Guiné 61/74 - P25161: In Memoriam (494): Carlos Faria ("Black"), ex-1º cabo 'cmd', Cmds CTIG, Grupo "Diabólicos": era natural de Braga, viveu em Manchester, e nos anos últimos anos em Vila Verde (Virgínio Briote, ex-alf mil 'cmd', cmdt Grupo "Diabólicos", Brá, 1965/67)



Foto nº 1 >  Guiné > Bissau > Brá > Setembro de 1965 > Comandos do CTIG > Grupo Comandos Diabólicos > "Foto de finais de Set 65, tirada em Brá, quando começaram os 'ensaios'  com as boinas vermelhas... Da esquerda para a direita: Marcelino da Mata, Caetano Azevedo, Virgínio Briote  (VB), Carlos Faria ("Black") e Mário Valente".


Foto nº 2 > Guiné > Bissau >  Comndos do CTIG >  1966 > Na BA12, Bissalanca, durante o treino com os ALIII: d esquerda para a direita, Mário Valente , VB, Carlos Faria ("Black").


Foto nº 3 > Guiné > Região do Oio > Manso >  Comndos do CTIG >  Setembro de 1965 >  
 da esquerda para a direita, VB, Valente de Sousa, Cordeiro e Carlos Faria ("Blk")



Foto nº 4 > Guiné > Região do Oio > Manso >  Comndos do CTIG >  Setembro de 1965 > De pe, da esquerda para a direita, Valente de Sousa, Carlos Faria ("Black") e VB.


Fotos (e legendas): © Virgínio Briote (2012). Todos os direitos reservados. [Edição e legendagem complementar: Blogue Luís Graça & Camaradas da Guiné]

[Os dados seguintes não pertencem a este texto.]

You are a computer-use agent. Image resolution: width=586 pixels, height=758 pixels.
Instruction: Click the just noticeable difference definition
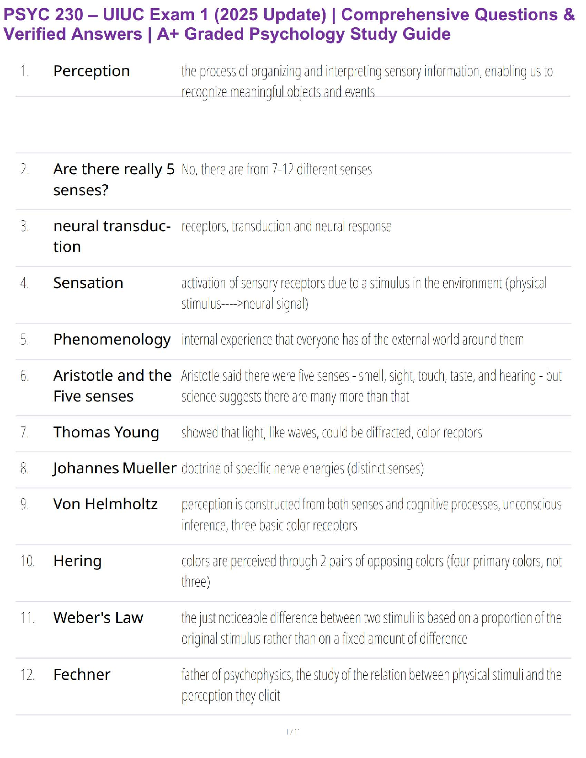point(371,628)
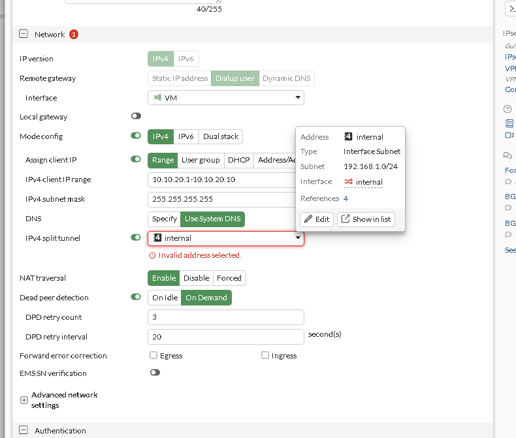Enable the Egress checkbox
516x438 pixels.
[153, 356]
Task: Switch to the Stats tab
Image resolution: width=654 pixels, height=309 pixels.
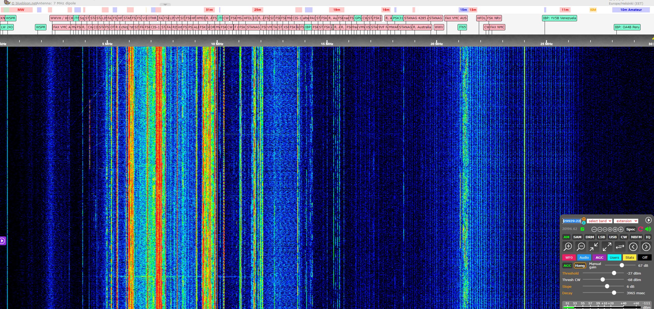Action: point(630,257)
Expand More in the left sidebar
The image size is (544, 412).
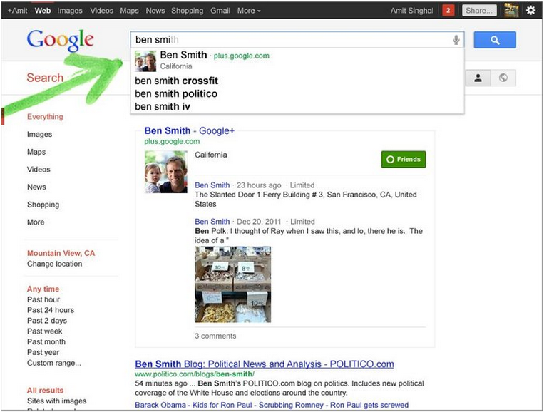[x=36, y=222]
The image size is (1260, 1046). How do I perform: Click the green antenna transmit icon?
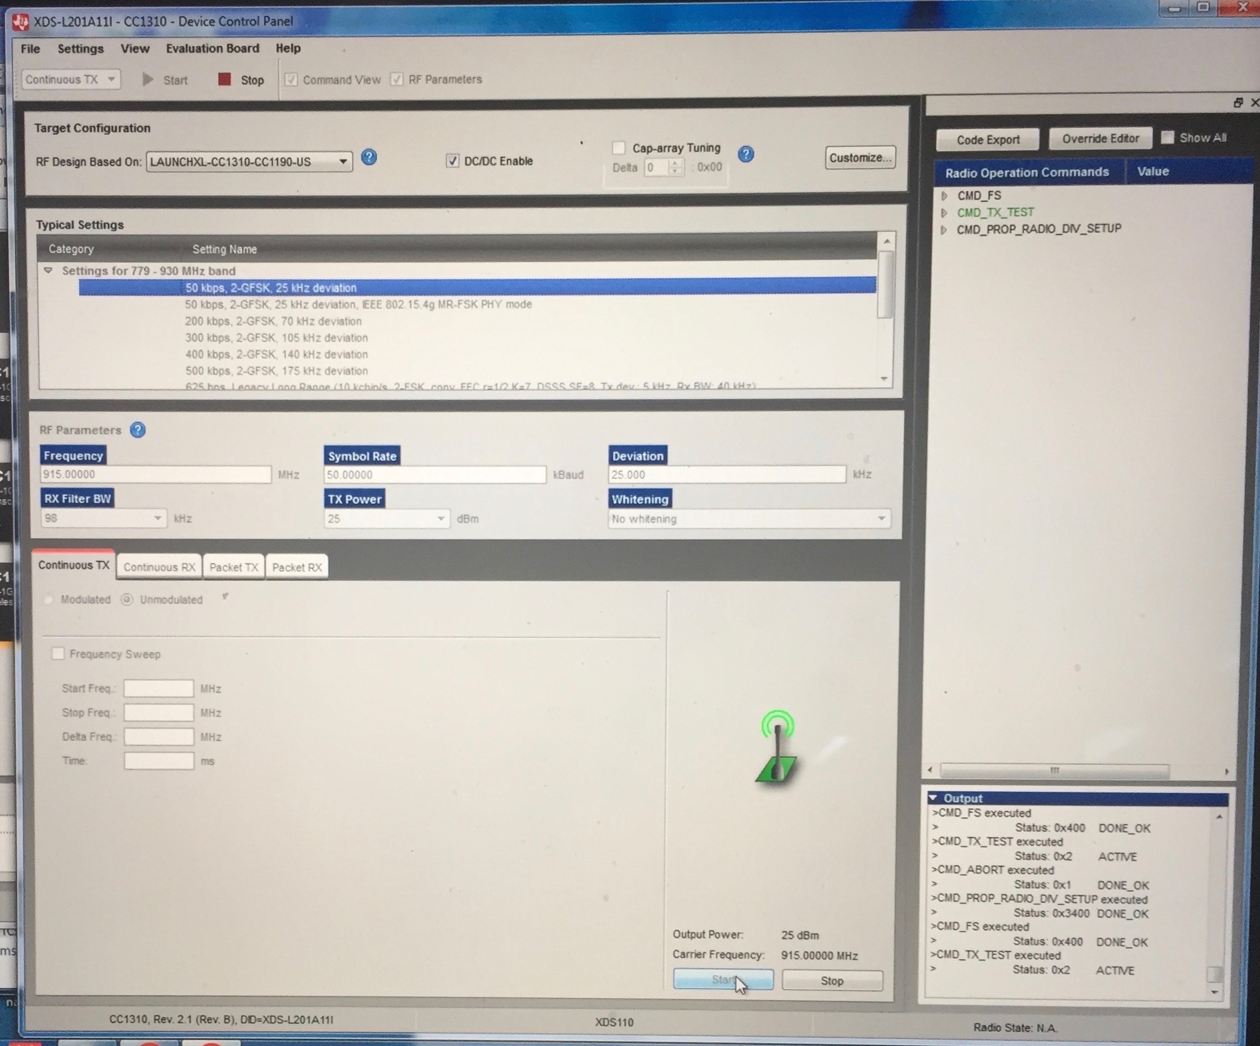(777, 747)
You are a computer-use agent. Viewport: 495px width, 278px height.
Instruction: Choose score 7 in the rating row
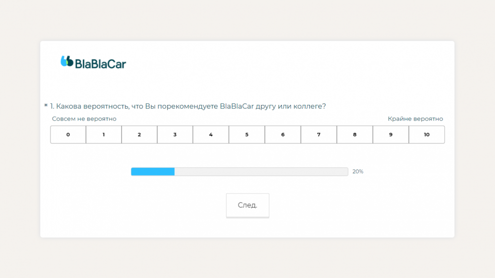[x=319, y=135]
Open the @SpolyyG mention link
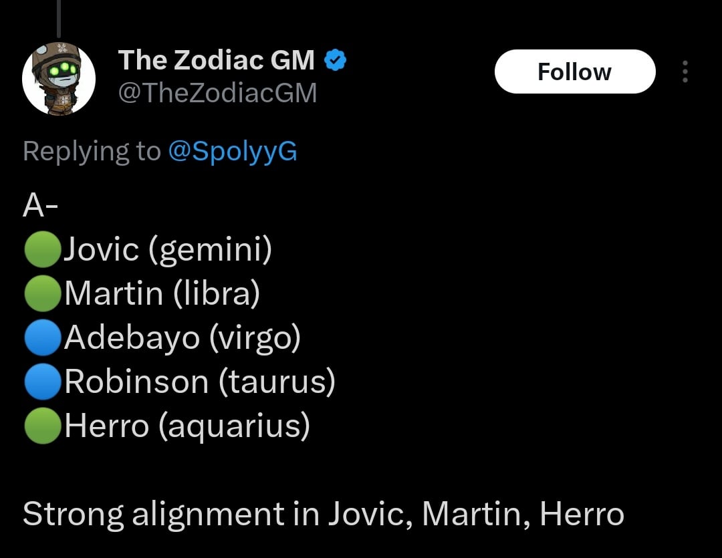This screenshot has width=722, height=558. tap(233, 152)
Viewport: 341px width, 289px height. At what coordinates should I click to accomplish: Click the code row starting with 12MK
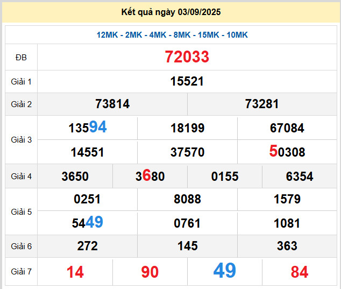point(172,35)
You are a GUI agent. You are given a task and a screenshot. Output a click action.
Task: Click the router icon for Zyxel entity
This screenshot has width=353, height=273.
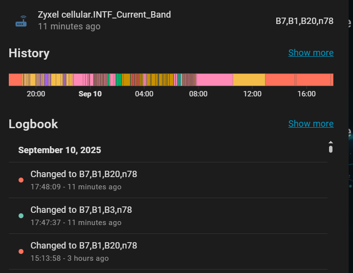[21, 21]
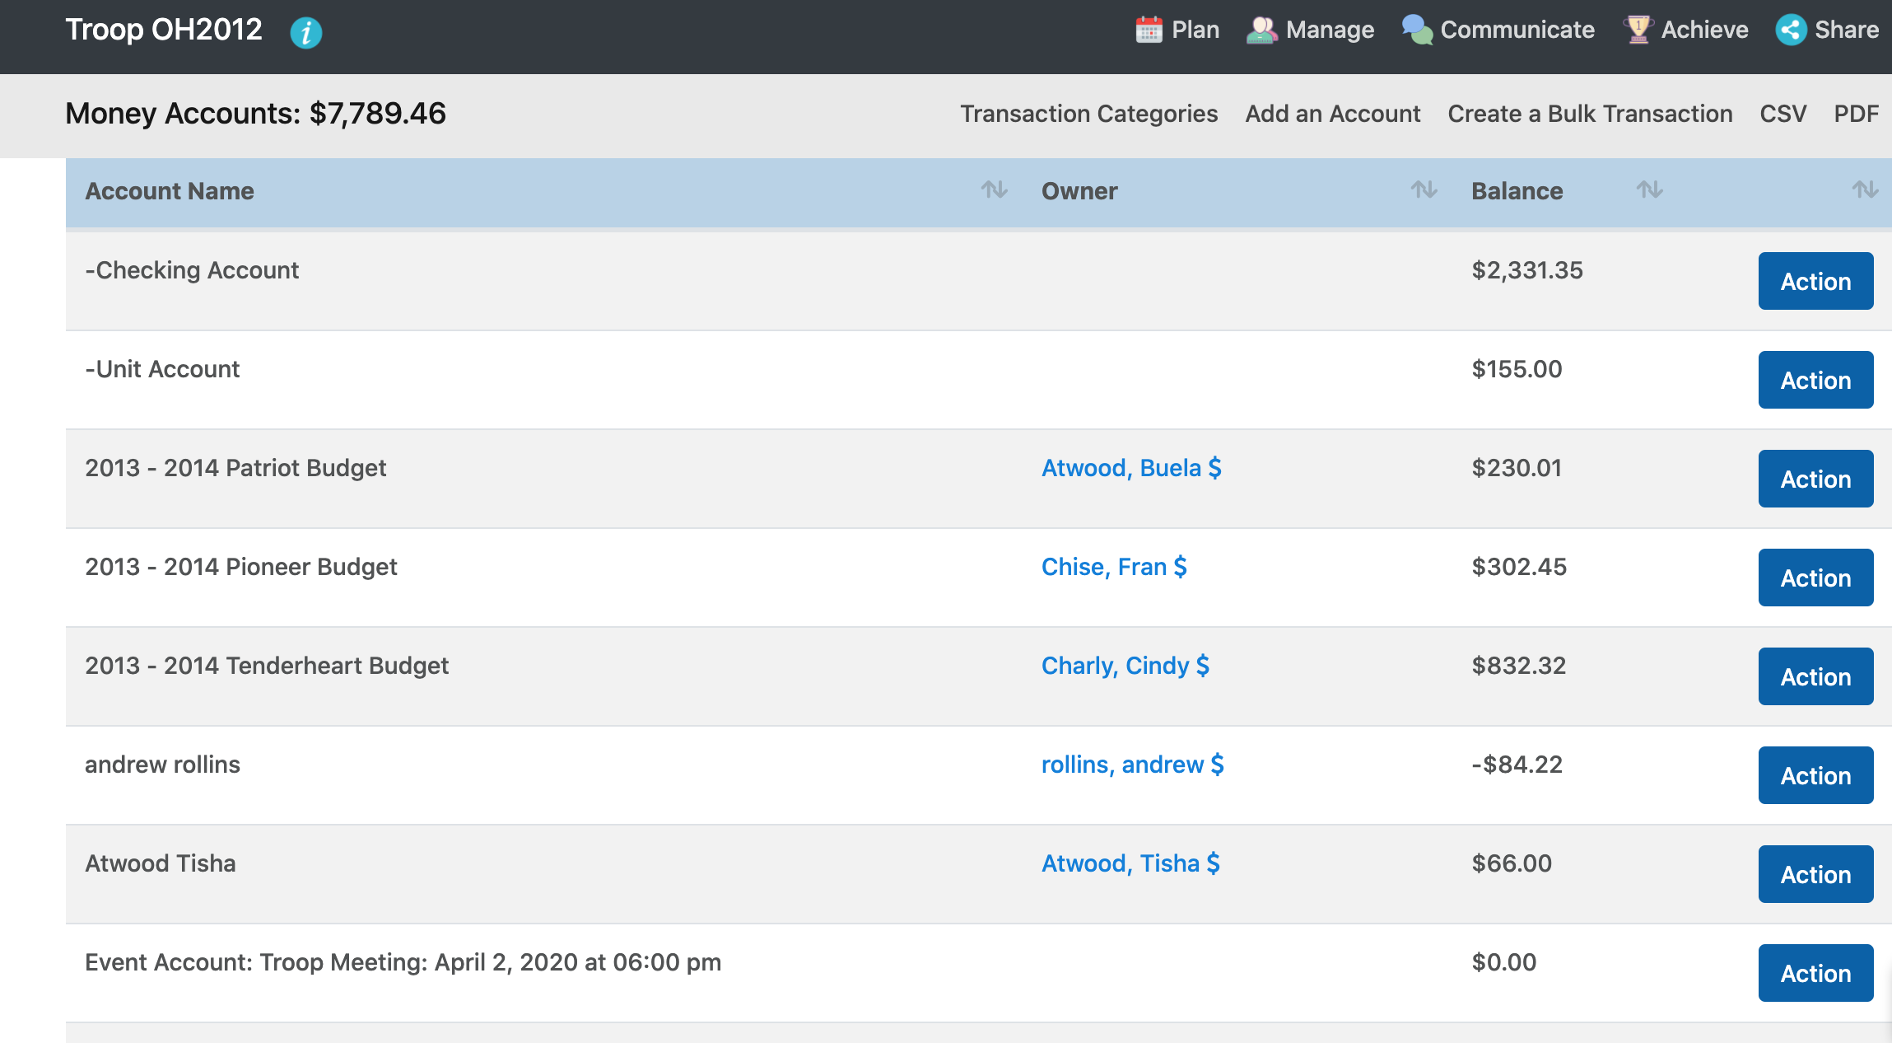Open Action menu for Unit Account
The height and width of the screenshot is (1043, 1892).
tap(1815, 380)
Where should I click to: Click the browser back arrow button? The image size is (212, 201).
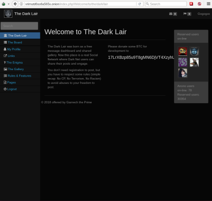[x=15, y=4]
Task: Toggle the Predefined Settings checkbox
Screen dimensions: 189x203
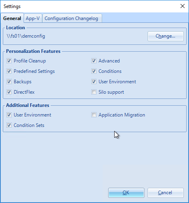Action: tap(9, 71)
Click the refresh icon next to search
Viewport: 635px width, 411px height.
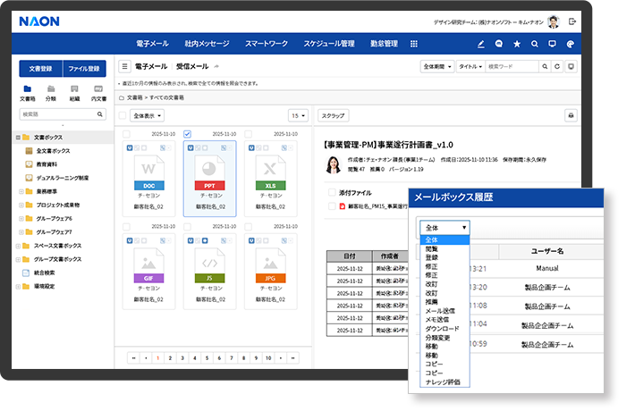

1. Mensagem do Virgínio Briote, nosso coeditor jubilado, ex-alf mil cav, CCAV 489/BCAV 490 (Cuntima) e ex-al mil cmd, Cmds do CTIG, cmdt do Grupo "Diabólicos" (Brá) ( 1965/67):

Data - 11 feve 20224 19:20

Assunto  - Baixas

Morreu o "Black", chegou a vez dele.

Em tempos,  escrevi isto no caderno das minhas memórias da Guiné, sobre o ex-1º cabo 'cmd' Carlos Faria ("Black"), do meu Grupo "Diabólicos", Comandos do CTIG (1965/67):

(...) Depois de um curto período de adaptação em Braga junto da família, e sem outros motivos que o prendessem, "Black" (o cabo Carlos Faria, o tal que omitira as habilitações escolares) resolveu esquecer tudo. Mudou-se para a terra dos Beatles, dormiu nas ruas, trabalhou em biscates, casou com uma inglesa, enveredou pela carreira de vendedor internacional, os filhos a crecer em Manchester, quando deu por si, estavam do tamanho dele. 

Nunca perdeu o contacto com alguns amigos de Braga, até que se decidiu pelo regresso. Vive só numa linda quinta em Vila Verde, nos arredores de Braga, onde de vez em quando é visitado pelos filhos e neta. Voltaram a encontrar-se em 2015, 
50 anos depois de terem partido para a Guiné no “Alfredo da Silva”. 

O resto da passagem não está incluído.